Excellent results with Floating Point FFT/IFFT Processing and Teensy 3.6

Status
Not open for further replies.
* 120 MHz: plays OK
* 180 MHz: plays OK
* 192 MHz: plays OK
* 216 MHz: the song is recognizable but the pitches warble hilariously. Funny! And, it stopped playing unexpectedly part way through.
* 240 MHz: plays OK

Ok, I see this "funny" pitch, too. (+ with 240MHz, in some cases with a "crash")
I guess there is a problem with the I2S Device at high speeds - which is more obvious with I2S Input.
 
Ok, I see this "funny" pitch, too. (+ with 240MHz, in some cases with a "crash")
I guess there is a problem with the I2S Device at high speeds - which is more obvious with I2S Input.

I don't care so much about the overclocking...I'd be quite happy with audio pass-through working correctly at 180 MHz.
 
It is not about overclocking... for me, it indicates, that there might be a problem with lower freqs, too. There is almost no security-margin for higher speeds, and i guess that is not intentional.

Let's hope that we find a way for a working I2S Input with more than 120MHz..
 
Very interesting results with floating point FFT & IFFT, Ray! I ordered a Teensy 3.5 yesterday (as 3.6 was sold out ;-)) and hope it will arrive soon.

I am not a DSP expert at all, but I wonder if the accuracy of the FFT/IFFT procedure could be better even now, if we used the recent/newest arm_math routines! The version in Teensyduino is very old (version 1.1.0 of 2012 !!!) and the arm_cfft_radix4 should not be used any more ("deprecated" according to the Keil homepage: https://www.keil.com/pack/doc/CMSIS...f_f_t.html#gaf336459f684f0b17bfae539ef1b1b78a). Instead the arm_cfft_f32 should be used, which is included in the newer versions of the Keil CMSIS pack.

It can make a huge difference to use the new arm_cfft_f32 in my experience: I have used the old radix 4 ARM floating point routine to estimate carrier frequency in the mcHF software defined radio (on an STM32F4) and it was not as accurate as I hoped for. However, after changing to the new arm_cfft_f32 routine (in the newer Keil pack), the accuracy increased dramatically! Do not ask me why, but that was my experience . . . ;-).

So, is it possible and do you think it would be worth to include the newest Keil CMSIS pack in the next version of Teensyduino, so we can use the new cfft?

@Ray: my sophisticated guess is that it will significantly increase the accuracy of your FFT/IFFT test and maybe eliminate more of your spurs.

All the best,

Frank DD4WH
 
Hi,
Just making sure.
This is all referring to the Audio Adaptor Board connected to the Teensy 3.6 (just got my2 boards :) )?
Thanks,
Nahum.
 
Very interesting results with floating point FFT & IFFT, Ray! I ordered a Teensy 3.5 yesterday (as 3.6 was sold out ;-)) and hope it will arrive soon.

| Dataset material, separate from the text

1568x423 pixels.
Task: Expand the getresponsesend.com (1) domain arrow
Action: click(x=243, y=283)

I am not a DSP expert at all, but I wonder if the accuracy of the FFT/IFFT procedure could be better even now, if we used the recent/newest arm_math routines! The version in Teensyduino is very old (version 1.1.0 of 2012 !!!) and the arm_cfft_radix4 should not be used any more ("deprecated" according to the Keil homepage: https://www.keil.com/pack/doc/CMSIS...f_f_t.html#gaf336459f684f0b17bfae539ef1b1b78a). Instead the arm_cfft_f32 should be used, which is included in the newer versions of the Keil CMSIS pack.

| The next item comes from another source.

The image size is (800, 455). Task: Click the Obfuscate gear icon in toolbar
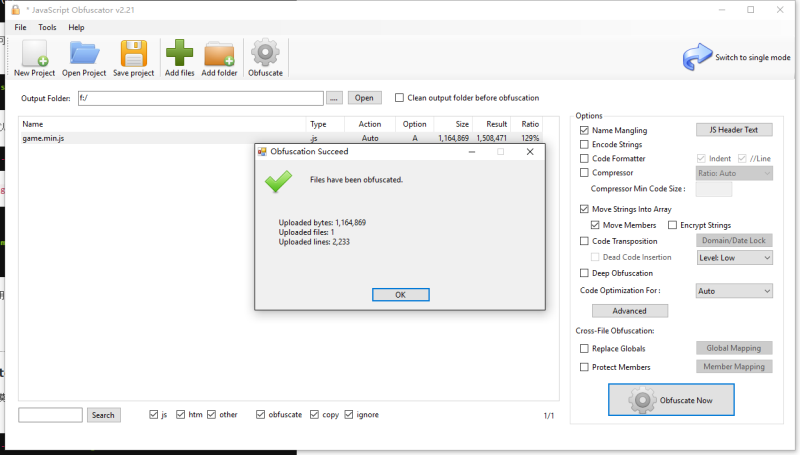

It can make a huge difference to use the new arm_cfft_f32 in my experience: I have used the old radix 4 ARM floating point routine to estimate carrier frequency in the mcHF software defined radio (on an STM32F4) and it was not as accurate as I hoped for. However, after changing to the new arm_cfft_f32 routine (in the newer Keil pack), the accuracy increased dramatically! Do not ask me why, but that was my experience . . . ;-).

So, is it possible and do you think it would be worth to include the newest Keil CMSIS pack in the next version of Teensyduino, so we can use the new cfft?

@Ray: my sophisticated guess is that it will significantly increase the accuracy of your FFT/IFFT test and maybe eliminate more of your spurs.

All the best,

Frank DD4WH

Others had commented that using the latest CMSIS pack (whatever it was at the time) resulted in a huge explosion in the size of the program code, at least as implemented through the Teensy Audio library. It has something to do with all of the const vectors for all the FFT sizes getting included, even if one is only using a single FFT size. The older version of the CMSIS library didn't have this issue, so the older version was retained.

This reply of mine is basically hearsay, though, so a proper investigation (or a proper response by a knowledgeable person) would be a good next step.

Chip
 
Last edited:
For reference, for a 128 length Audio block passthrough via Library 'queue' objects without any FFT/IFFT processing, the latency measures as 9.25 ms (2.9 ms of that would be serialisation delay)

I just did my own first attempt at a latency measurement. For a simple audio passthrough from line_in to headphone_out, I measure 9.27 ms, which is good agreement with what Ray measured.

This is using the default audio library, which has a block size of 128 and a sample rate of 44.1 kHz. As a result, this 9.27 ms corresponds to a latency of about 409 samples, which is kind of an odd number. I might have expected a multiple of 128 samples...so 128, 256, 384, or 512 samples. Any thoughts as to why it might be 409?

Chip
 
Last edited:
FWIW, on my very long-term todo list is looking into whether we really need to buffer 2 packets in the output objects. This isn't a simple thing to test, since performance can depend on how much CPU time all the other objects are consuming.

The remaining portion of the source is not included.